§ CONSIGNE:
Répondez aux questions suivantes d'après l'extrait sur la diploïdie :
1. Quels organismes pluricellulaires macroscopiques sont cités comme diploïdes ?
2. Combien de mutations délétères récessives chacun de nous possède-t-il à l'état hétérozygote ?
3. Quelle dynastie sert d'exemple des maladies liées à la consanguinité dans l'espèce humaine ?

L’un des intérêts, à court terme, de la diploïdie est que si une des copies du gène subit une mutation délétère récessive (on n’y peut rien, naturellement, si elle est dominante), l’organisme y survit. C’est en particulier important quand de nombreux cycles cellulaires sont nécessaires avant l’âge de reproduction. Avez-vous remarqué que tous les organismes pluricellulaires macroscopiques sont diploïdes, bien qu’apparus indépendamment : les plantes, les « grands » champignons basidiomycètes1, les animaux, les algues brunes ou les grandes algues rouges. Le masquage d’une mutation qui interviendrait avant l’âge de reproduction l’exige ! Mais cela a une conséquence : chaque organisme peut porter une ou plusieurs de ces mutation(s), masquée(s) mais bien présente(s)…
Vous et moi portons de telles bombes à retardement : chacun d’entre nous possède en effet, à l’état hétérozygote, entre 3 et 5 mutations délétères mais récessives ! Toutefois, les locus affectés ne sont pas identiques d’un individu à l’autre, et quand les descendants héritent d’un gène affecté par une telle mutation d’un de leurs parents, l’autre parent leur apporte le plus souvent une copie fonctionnelle du gène. Sauf… si les parents sont très proches (de la même famille – on parle alors de consanguinité -, voire identiques dans le cas des espèces hermaphrodites qui s’autofécondent), auquel cas les deux parents peuvent être porteurs de la même mutation. Alors, leurs descendants ont un risque élevé de recevoir deux copies du gène affectées par la même mutation, et donc peuvent développer une maladie. Dans l’évolution, des mécanismes empêchant la consanguinité, voire l’autofécondation (nous y reviendrons), ont été sélectionnés.Dans l’espèce humaine, l’évitement de consanguinité est plutôt culturel. Toutefois, les exceptions sociales réalisées par certaines familles illustrent le risque qu’encourent les descendants, comme le montre le catalogue des maladies accumulées dans la dynastie des Habsbourg, sur un millénaire. Leur généalogie est très fiable, et les mariages entre apparentés étaient, comme dans de nombreuses castes dominantes de par le monde, tolérés pour des raisons d’alliances ou de regroupements territoriaux. On connaît la fameuse « lippe »2 des Habsbourg, ce prognathisme3 doublé de fortes lèvres et d’une langue épaisse, d’autant plus marquée que les parents étaient proches génétiquement.

[Enregistrements stockés]
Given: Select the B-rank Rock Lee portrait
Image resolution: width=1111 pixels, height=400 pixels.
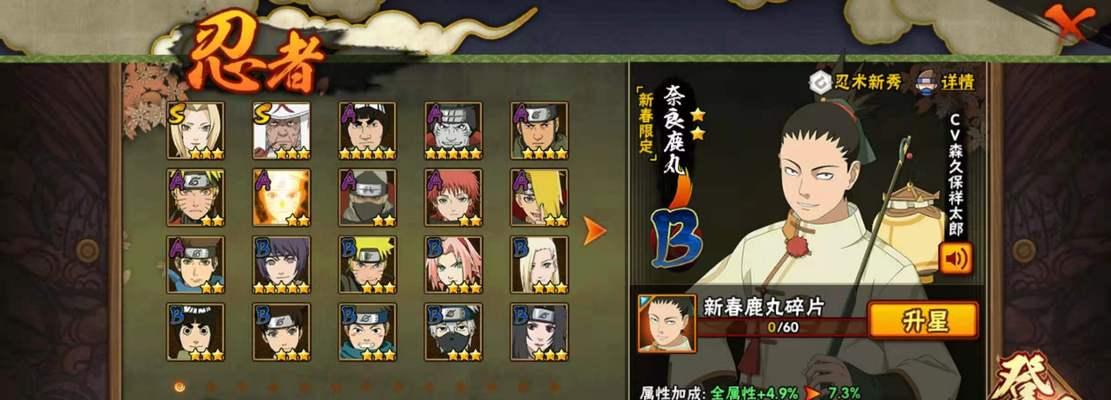Looking at the screenshot, I should coord(196,332).
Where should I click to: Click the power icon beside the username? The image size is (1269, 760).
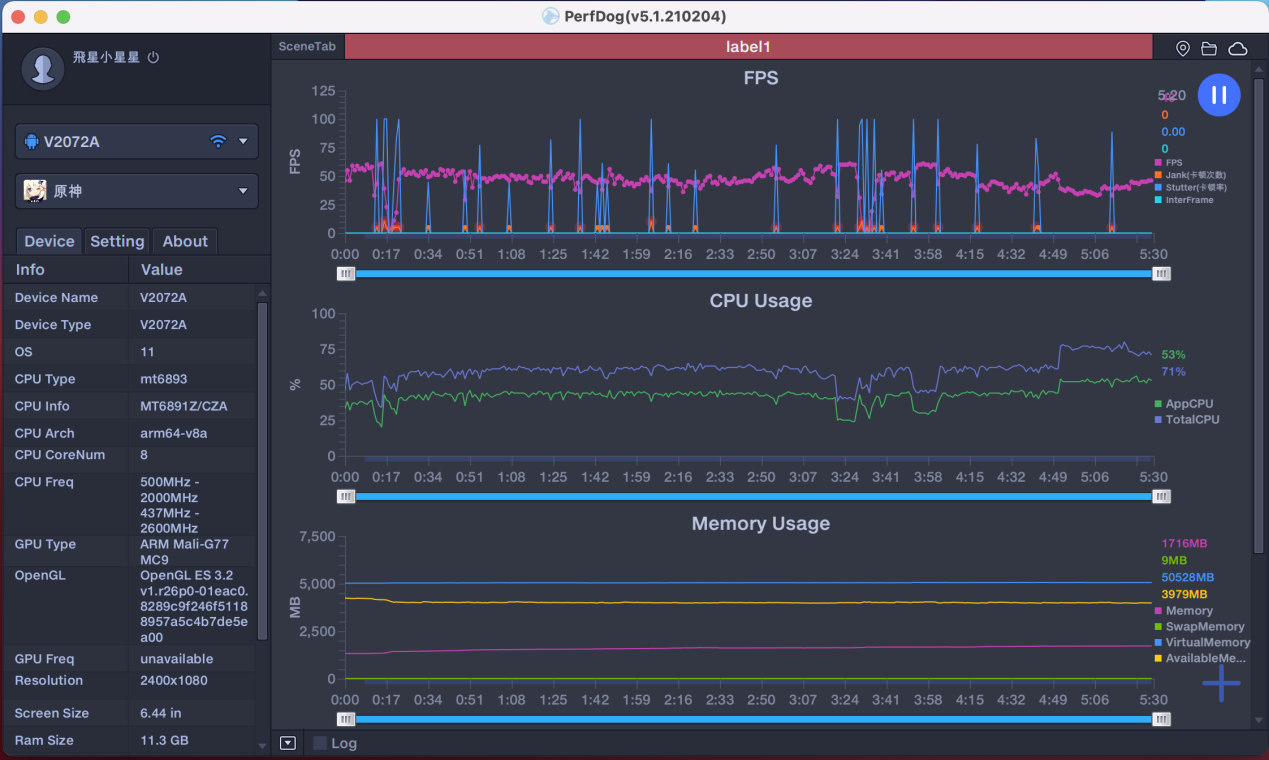(153, 58)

§ RÉPONSE:
1. Les plantes, les « grands » champignons basidiomycètes, les animaux, les algues brunes et les grandes algues rouges.
2. Entre 3 et 5.
3. La dynastie des Habsbourg.